I went to a hotel school in France where a Michelin star is brighter than any star in the night sky, and to receive one is greater honour than being born. One can only imagine then what being elevated to two or three stars in the guide can mean. A 3-star Michelin chef is something of a demi-god, as lauded as the soldier who toils hard to protect the country. These were the original celebrities, not the kind one fawns over on that culinary MasterChef crap.
But somewhere, the guide seemed to have gone elitist, and hence distanced itself from the common consumer. People who know the posh places don’t really need the guide and potential buyers were seeming to stay away due to the type of restaurants that were being listed: usually expensive. And so it seems that while approaching Asia (excluding Japan of course) there has been a conscious decision to go affordable, to disregard service and other gastro-accoutrements to simply reward flavour and food. Trouble is, this now sits in stark contrast to how the stars were meted out in France and the rest of Europe.
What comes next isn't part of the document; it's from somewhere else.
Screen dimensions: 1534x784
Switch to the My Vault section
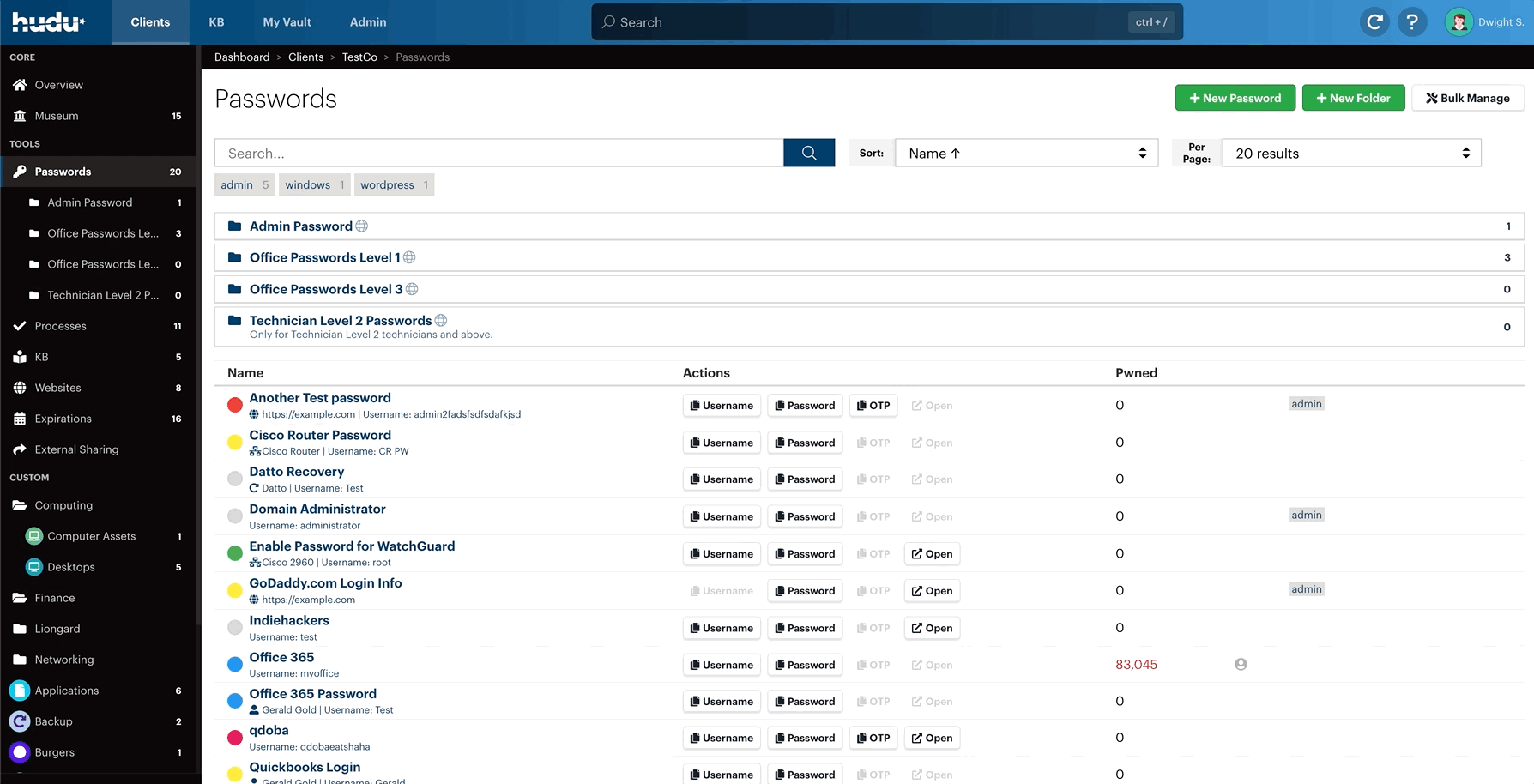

Obviously this would weaken the Michelin stance and in its wake, many other guides and awards have popped up and found growing relevance: Miele guide, Pellegrino awards—but these too have their own share of taint with dubious awards and inexplicably high rankings.
But I still hold these guides in higher reverence than anything online claiming to be democratic and hence ‘fair ’(Zomato being a good case in point) as the trained opinion of a food critic carries more weight than the ignorant rant of a suburban family man who had one bad experience.
So what is one to do: listen to the guides or to friends (and friends of friends on Facebook)? Who can truly guarantee us a good dining out option? The answer, as with most things philosophical, lies within us. We should go with our instincts and base it on educated analyses and intuitive deductions. And then, we should cross our fingers and hope to have some good ol’ luck.